# [Excerpt provided]

==================================================

It is still difficult to measure the scale which will take this episode of the crisis and what imports us, here, it is to see how this evolution of the crisis spreads its effects on the imperialist policies of the various States; how the economic war (which is at the same time a cause and an effect of the crisis of overproduction) that the imperialist powers, small or big, are engaged in, takes more and more the shape of a direct preparation for war.

Economic competition and imperialist tensions

From the Chad to Kosovo, from Pakistan to Burma - without speaking about the situation in Iraq or in Israel / Palestine, all around the world we see multiplying and developing the centers of tensions. And, in every case, we can note that a little group of countries settles as "mediators", as "peacemakers". If the real intentions of these countries were to reduce, or even to eliminate the tensions, we cannot say that the result is very convincing. The situation in Iraq does not stop degrading, the relations between Kosovo and Serbia are about in a dead end, in Afghanistan the official government and its partners of the NATO control only the small so-called green zone of the capital (and may be not even that !), Pakistan is in its turn seriously shaken, the "summit of Annapolis" of November 2007 do not risk to improve in the least bit the situation in the Middle East, whereas Chad, Sudan, Kenya and other countries of the region sink irreparably into a latent war.

==================================================

# [Provided material]
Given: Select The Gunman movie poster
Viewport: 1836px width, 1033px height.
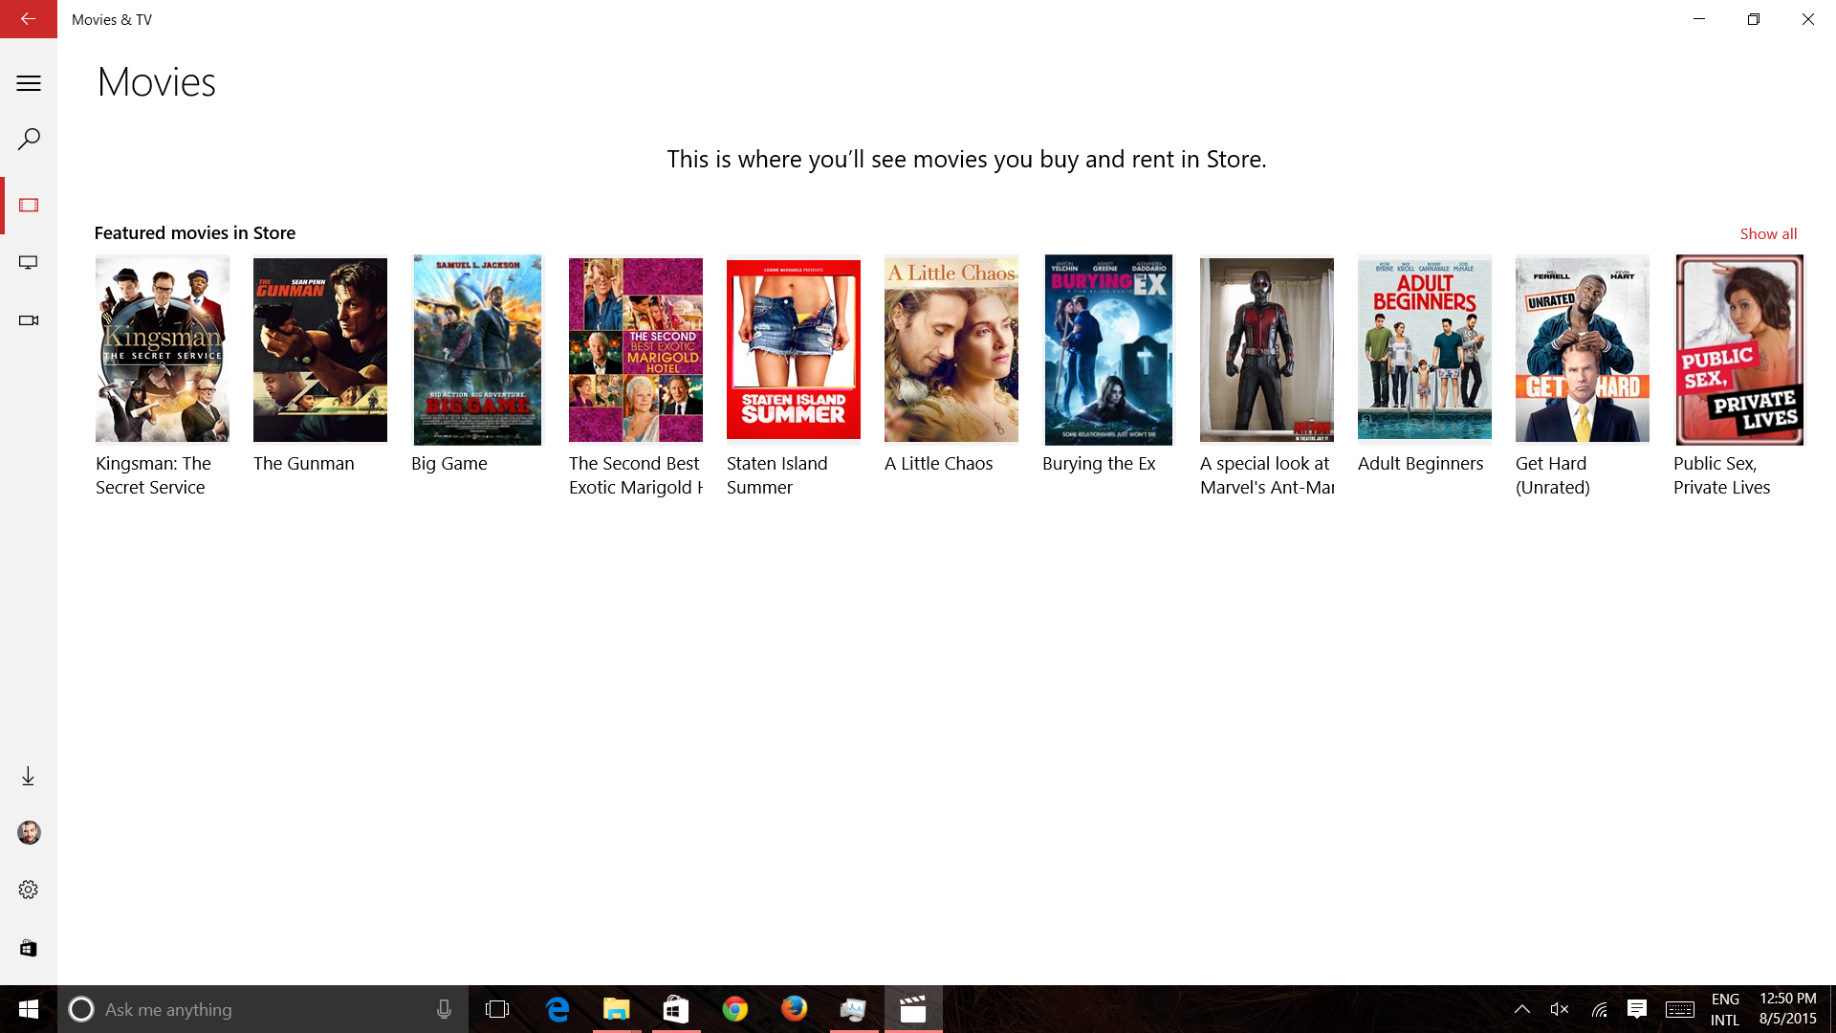Looking at the screenshot, I should [x=320, y=350].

==================================================

# [Written request 1]
Using the excerpt on economic competition and imperialist tensions, answer the following:
(a) According to the text, the economic war between imperialist powers is both what in relation to the crisis of overproduction?
(b) In what month and year did the "summit of Annapolis" take place?
(c) What area do the official government of Afghanistan and its NATO partners control?
# [Written request 2]
Resume the excerpt on economic competition and imperialist tensions, picking up right after its final sentence.

# [Task answer 1]
(a) It is at the same time a cause and an effect of the crisis of overproduction.
(b) November 2007.
(c) Only the small so-called green zone of the capital, and perhaps not even that.

# [Task answer 2]
In front of this reproduction of the tensions, of the way they are "handled" by the "international community" (it is to say, here, the collective of the imperialist, big and average powers), an evidence imposes itself : their logic as a whole takes a more and more net orientation towards the bourgeois "solution" of the crisis. This warlike exit which imposes itself upon the bourgeoisie requires certain number of "preparations", of conditions which must be carried out. What we are attending at, on a clearer and clearer way, is exactly these preparations ; the diverse "meetings", "the conferences", "the summits" and the other "processes" are only the theatre in which the various imperialist rivals are in confrontation, by devoting themselves the beautiful role of "working for peace". One just have to take the most striking examples and to reveal the stakes and the ambitions of the main protagonists to have a precise idea on it.

The fact that these tensions increase in a more and more uncertain economic situation is not the fact of chance. The colossal debts on which the economy of the big and average powers lies, forced them to lead aggressive policies, on one hand to try to impose their products on the most profitable markets, on the other hand to appropriate the raw materials which their industry needs so much and, finally, with the aim of protecting or widening their spheres of influence in front of the other powers. Traditional policy of imperialism that, at the beginning of the last century, Lenin on one side and Rosa Luxemburg on the other one had revealed and which, today, takes a particularly pointed and evident shape because of the economic crisis.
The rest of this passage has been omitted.